* Extrait choisi
• • • • • • •

Frankenstein est l’une de ces histoires dont on entend parler durant l’enfance sans pouvoir se rappeler dans quelles circonstances. Quoi qu’il en soit, c’est mon cas.

Nous savons que le monstre est grand et vert, qu’il a une tête carrée et des cicatrices. Nous savons qu’il était mort et a été ramené à la vie par un médecin fou. Nous pressentons qu’il n’est pas exactement mauvais mais incompris. Du moins, c’est ce dont je me souviens.

Voyez-vous, je n’ai lu pour la première fois le roman effrayant de Mary Shelley qu’il y a quelques semaines. Je n’avais pas non plus vu le film classique Frankenstein de James Whale (1931), avec le légendaire Boris Karloff, ni d’ailleurs aucun autre film sur Frankenstein. J’ai depuis regardé l’adaptation sombre de Kenneth Branagh, Mary Shelley’s Frankenstein.

• • • • • • •

* Énoncé 1
Répondez aux questions suivantes à partir de l'extrait choisi :
(a) Qui a ramené le monstre à la vie ?
(b) Quel acteur figure dans le film Frankenstein de James Whale (1931) ?
(c) Quel est le titre de l'adaptation de Kenneth Branagh ?

• • • • • • •

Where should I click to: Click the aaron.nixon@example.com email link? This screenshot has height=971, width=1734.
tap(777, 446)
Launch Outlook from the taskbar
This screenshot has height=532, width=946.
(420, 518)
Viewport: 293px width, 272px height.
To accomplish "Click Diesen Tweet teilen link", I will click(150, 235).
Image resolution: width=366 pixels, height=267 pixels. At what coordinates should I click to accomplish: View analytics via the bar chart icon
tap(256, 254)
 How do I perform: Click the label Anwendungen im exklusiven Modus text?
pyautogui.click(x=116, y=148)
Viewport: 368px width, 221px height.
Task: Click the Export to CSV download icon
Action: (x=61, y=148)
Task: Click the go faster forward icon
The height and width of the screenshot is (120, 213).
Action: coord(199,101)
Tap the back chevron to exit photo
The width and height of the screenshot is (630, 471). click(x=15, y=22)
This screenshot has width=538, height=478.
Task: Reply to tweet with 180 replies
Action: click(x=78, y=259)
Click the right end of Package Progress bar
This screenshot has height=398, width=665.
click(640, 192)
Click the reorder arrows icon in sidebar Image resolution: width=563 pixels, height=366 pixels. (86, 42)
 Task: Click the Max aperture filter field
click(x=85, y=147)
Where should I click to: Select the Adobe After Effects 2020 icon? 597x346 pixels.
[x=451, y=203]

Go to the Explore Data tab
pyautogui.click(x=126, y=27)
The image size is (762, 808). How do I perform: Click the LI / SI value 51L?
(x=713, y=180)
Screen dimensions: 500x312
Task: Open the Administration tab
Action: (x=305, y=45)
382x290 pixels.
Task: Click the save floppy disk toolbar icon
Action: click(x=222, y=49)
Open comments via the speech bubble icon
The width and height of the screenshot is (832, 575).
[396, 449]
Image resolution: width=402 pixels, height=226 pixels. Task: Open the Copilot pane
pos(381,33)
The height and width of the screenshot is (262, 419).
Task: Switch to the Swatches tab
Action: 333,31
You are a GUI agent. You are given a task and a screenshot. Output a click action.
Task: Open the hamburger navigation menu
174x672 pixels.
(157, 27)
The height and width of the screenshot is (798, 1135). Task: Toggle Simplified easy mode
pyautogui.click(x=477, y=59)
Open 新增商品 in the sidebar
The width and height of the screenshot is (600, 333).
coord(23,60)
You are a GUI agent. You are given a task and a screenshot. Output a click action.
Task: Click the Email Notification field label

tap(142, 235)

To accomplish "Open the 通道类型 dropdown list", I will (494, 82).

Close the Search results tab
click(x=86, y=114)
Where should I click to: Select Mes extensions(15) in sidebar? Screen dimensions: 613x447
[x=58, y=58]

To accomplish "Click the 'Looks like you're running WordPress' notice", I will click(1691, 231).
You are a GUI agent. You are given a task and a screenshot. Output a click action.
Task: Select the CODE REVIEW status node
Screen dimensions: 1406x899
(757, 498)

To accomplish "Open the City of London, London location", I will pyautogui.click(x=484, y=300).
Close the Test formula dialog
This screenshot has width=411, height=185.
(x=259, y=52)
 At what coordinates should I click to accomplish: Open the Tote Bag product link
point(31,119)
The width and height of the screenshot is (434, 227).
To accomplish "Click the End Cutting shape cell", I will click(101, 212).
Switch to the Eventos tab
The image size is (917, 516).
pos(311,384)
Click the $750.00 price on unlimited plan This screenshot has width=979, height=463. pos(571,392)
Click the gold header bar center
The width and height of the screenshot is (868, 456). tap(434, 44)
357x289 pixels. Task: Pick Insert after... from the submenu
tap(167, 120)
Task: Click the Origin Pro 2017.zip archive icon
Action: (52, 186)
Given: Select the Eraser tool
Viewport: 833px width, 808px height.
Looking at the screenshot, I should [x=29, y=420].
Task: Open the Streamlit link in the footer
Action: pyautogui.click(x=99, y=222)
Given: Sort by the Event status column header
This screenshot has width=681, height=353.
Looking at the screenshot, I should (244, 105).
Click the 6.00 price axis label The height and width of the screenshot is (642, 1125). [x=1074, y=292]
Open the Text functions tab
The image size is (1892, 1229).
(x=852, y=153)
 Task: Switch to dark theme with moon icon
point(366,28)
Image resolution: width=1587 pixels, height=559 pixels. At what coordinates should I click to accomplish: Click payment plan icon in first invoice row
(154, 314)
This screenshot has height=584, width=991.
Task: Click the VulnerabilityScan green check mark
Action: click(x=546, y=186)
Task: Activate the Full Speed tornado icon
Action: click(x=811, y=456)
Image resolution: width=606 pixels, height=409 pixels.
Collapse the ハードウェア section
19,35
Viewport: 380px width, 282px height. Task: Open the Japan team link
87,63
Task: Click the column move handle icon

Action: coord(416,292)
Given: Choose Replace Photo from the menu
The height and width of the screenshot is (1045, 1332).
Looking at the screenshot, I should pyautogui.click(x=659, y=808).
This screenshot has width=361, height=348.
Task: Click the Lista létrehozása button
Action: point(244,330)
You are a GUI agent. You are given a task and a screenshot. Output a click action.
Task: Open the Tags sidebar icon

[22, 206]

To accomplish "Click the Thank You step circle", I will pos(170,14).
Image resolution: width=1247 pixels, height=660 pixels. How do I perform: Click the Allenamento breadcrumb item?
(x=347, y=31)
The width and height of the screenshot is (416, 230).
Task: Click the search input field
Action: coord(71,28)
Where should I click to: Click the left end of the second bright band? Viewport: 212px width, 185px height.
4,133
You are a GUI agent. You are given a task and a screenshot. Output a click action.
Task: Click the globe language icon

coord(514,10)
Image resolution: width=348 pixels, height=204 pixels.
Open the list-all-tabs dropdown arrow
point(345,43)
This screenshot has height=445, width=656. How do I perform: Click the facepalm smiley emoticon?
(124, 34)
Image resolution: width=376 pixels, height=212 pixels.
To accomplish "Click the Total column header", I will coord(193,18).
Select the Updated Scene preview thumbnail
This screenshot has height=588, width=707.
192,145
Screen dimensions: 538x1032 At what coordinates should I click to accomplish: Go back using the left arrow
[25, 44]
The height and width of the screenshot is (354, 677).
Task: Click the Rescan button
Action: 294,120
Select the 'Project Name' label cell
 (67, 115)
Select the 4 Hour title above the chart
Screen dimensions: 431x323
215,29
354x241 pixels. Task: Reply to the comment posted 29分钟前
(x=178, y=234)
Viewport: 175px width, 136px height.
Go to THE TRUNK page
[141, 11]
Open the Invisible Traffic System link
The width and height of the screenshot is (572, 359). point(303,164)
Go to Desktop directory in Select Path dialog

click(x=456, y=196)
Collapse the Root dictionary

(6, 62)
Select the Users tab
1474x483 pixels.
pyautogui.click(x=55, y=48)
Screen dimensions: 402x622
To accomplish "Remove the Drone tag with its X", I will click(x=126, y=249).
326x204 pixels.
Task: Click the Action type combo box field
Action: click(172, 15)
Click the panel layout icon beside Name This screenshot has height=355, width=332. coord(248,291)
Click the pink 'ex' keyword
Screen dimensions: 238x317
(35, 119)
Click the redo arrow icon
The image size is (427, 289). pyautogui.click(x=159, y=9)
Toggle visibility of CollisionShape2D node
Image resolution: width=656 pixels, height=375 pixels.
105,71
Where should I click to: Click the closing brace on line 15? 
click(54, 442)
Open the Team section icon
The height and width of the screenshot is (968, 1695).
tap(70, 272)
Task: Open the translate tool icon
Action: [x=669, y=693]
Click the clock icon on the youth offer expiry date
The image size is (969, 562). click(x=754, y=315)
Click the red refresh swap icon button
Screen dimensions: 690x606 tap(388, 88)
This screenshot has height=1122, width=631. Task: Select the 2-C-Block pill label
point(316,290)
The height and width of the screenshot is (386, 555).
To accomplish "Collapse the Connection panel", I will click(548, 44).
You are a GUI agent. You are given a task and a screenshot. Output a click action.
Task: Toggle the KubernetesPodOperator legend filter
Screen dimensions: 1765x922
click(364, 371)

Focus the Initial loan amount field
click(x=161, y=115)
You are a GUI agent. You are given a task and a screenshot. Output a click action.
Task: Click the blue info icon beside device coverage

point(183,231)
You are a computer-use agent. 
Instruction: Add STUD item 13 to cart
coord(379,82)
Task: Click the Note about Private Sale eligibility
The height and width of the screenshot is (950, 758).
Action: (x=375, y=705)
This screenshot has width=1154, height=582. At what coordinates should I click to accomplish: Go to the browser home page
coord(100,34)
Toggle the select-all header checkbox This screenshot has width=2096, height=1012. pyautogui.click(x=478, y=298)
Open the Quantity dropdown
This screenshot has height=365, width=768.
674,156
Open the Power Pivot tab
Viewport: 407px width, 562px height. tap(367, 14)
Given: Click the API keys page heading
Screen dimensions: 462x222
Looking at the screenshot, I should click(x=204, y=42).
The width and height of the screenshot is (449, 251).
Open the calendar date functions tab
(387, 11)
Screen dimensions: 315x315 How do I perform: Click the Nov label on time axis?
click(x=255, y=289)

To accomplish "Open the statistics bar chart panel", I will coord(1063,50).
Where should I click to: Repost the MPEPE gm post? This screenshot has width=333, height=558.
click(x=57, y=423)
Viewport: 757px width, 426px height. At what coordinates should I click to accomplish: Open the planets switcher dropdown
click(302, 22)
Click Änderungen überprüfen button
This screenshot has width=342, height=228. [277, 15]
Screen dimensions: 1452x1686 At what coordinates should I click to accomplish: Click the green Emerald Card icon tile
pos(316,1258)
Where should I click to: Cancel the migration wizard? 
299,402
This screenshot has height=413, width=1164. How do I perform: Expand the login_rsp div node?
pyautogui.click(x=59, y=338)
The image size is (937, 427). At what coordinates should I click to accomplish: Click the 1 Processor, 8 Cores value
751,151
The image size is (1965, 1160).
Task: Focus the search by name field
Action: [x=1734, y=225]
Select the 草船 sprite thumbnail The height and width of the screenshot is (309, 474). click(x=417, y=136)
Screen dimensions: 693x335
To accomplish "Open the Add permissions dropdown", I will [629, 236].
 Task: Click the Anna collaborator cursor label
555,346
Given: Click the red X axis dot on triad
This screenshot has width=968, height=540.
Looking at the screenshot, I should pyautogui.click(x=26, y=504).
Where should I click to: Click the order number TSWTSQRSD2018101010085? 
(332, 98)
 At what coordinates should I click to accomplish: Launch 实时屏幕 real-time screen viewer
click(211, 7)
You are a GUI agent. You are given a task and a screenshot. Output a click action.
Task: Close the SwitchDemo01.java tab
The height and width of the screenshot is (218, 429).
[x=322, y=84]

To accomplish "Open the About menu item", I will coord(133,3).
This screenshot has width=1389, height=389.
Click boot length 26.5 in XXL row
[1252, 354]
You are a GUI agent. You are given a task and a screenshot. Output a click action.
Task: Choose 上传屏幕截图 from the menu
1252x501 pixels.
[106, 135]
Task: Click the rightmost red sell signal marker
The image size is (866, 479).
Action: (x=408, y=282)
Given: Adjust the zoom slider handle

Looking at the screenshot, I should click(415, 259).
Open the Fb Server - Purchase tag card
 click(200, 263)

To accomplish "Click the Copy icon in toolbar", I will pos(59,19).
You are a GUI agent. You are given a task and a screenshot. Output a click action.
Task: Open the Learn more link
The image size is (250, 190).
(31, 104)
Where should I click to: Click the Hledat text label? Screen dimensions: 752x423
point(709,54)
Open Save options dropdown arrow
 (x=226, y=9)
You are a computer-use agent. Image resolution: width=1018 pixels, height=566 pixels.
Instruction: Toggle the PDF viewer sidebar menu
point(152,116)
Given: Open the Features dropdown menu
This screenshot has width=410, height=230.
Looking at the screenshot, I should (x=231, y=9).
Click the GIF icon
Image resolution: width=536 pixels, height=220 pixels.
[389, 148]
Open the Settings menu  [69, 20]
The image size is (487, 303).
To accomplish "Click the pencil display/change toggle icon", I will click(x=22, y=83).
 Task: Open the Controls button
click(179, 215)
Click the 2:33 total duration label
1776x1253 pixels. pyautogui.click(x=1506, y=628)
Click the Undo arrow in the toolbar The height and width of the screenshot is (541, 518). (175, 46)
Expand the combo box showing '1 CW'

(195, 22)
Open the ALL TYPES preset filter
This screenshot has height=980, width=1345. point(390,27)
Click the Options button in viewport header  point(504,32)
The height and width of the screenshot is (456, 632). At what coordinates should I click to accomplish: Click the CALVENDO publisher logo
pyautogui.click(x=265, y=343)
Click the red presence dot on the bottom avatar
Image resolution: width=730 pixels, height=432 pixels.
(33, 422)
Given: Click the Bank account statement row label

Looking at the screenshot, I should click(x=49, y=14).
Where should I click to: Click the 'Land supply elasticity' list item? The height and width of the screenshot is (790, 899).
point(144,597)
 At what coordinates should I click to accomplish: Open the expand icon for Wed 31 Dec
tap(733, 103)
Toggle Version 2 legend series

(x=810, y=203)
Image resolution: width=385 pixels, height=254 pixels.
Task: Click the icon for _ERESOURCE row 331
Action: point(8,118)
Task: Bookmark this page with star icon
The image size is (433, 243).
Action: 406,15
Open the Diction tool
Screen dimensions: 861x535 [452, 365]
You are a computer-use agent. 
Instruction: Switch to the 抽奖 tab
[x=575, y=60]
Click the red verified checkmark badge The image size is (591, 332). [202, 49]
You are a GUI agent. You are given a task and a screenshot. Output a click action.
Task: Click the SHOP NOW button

• • • • • • •

* Énoncé 2
Dupliquez les lignes de l'exercice telles quelles : commencez à la ligne qui contient "Screen dimensions: 402x622", arrêtez-vous après celle qui contient "Action: (x=375, y=705)".

* Réponse 1
(a) Un médecin fou.
(b) Boris Karloff.
(c) Mary Shelley's Frankenstein.

* Réponse 2
Screen dimensions: 402x622
To accomplish "Remove the Drone tag with its X", I will click(x=126, y=249).
326x204 pixels.
Task: Click the Action type combo box field
Action: click(172, 15)
Click the panel layout icon beside Name This screenshot has height=355, width=332. coord(248,291)
Click the pink 'ex' keyword
Screen dimensions: 238x317
(35, 119)
Click the redo arrow icon
The image size is (427, 289). pyautogui.click(x=159, y=9)
Toggle visibility of CollisionShape2D node
Image resolution: width=656 pixels, height=375 pixels.
105,71
Where should I click to: Click the closing brace on line 15? 
click(54, 442)
Open the Team section icon
The height and width of the screenshot is (968, 1695).
tap(70, 272)
Task: Open the translate tool icon
Action: [x=669, y=693]
Click the clock icon on the youth offer expiry date
The image size is (969, 562). click(x=754, y=315)
Click the red refresh swap icon button
Screen dimensions: 690x606 tap(388, 88)
This screenshot has height=1122, width=631. Task: Select the 2-C-Block pill label
point(316,290)
The height and width of the screenshot is (386, 555).
To accomplish "Collapse the Connection panel", I will click(548, 44).
You are a GUI agent. You are given a task and a screenshot. Output a click action.
Task: Toggle the KubernetesPodOperator legend filter
Screen dimensions: 1765x922
click(364, 371)

Focus the Initial loan amount field
click(x=161, y=115)
You are a GUI agent. You are given a task and a screenshot. Output a click action.
Task: Click the blue info icon beside device coverage

point(183,231)
You are a computer-use agent. 
Instruction: Add STUD item 13 to cart
coord(379,82)
Task: Click the Note about Private Sale eligibility
The height and width of the screenshot is (950, 758).
Action: (x=375, y=705)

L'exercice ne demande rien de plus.